» **Given problem**
Copy the material word for word, from its first line through the line containing "The height and".

+---+

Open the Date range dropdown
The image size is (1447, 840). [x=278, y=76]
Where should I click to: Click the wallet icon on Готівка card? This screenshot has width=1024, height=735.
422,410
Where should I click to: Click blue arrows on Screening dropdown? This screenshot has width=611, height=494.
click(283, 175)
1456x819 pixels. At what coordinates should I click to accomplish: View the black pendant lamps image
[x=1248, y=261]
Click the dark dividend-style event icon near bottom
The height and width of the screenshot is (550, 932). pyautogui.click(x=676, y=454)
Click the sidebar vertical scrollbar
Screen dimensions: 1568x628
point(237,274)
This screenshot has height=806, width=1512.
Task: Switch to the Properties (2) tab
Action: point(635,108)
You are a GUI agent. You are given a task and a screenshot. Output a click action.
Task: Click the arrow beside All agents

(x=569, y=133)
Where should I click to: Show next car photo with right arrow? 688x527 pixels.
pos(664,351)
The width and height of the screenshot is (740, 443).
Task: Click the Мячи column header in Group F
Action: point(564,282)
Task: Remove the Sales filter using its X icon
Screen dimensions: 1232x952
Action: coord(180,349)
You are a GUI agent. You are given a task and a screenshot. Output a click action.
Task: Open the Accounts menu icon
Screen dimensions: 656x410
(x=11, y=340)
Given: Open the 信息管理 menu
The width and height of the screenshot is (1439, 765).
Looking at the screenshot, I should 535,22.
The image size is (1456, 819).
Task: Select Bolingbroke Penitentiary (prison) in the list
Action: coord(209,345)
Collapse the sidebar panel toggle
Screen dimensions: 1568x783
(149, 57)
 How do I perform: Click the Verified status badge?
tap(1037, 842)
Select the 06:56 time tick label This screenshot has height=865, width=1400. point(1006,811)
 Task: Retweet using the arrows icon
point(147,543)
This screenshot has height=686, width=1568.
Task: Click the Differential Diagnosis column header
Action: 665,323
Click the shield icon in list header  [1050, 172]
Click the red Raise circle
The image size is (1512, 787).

+---+

» **Exercise response**
Open the Date range dropdown
The image size is (1447, 840). [x=278, y=76]
Where should I click to: Click the wallet icon on Готівка card? This screenshot has width=1024, height=735.
422,410
Where should I click to: Click blue arrows on Screening dropdown? This screenshot has width=611, height=494.
click(283, 175)
1456x819 pixels. At what coordinates should I click to accomplish: View the black pendant lamps image
[x=1248, y=261]
Click the dark dividend-style event icon near bottom
The height and width of the screenshot is (550, 932). pyautogui.click(x=676, y=454)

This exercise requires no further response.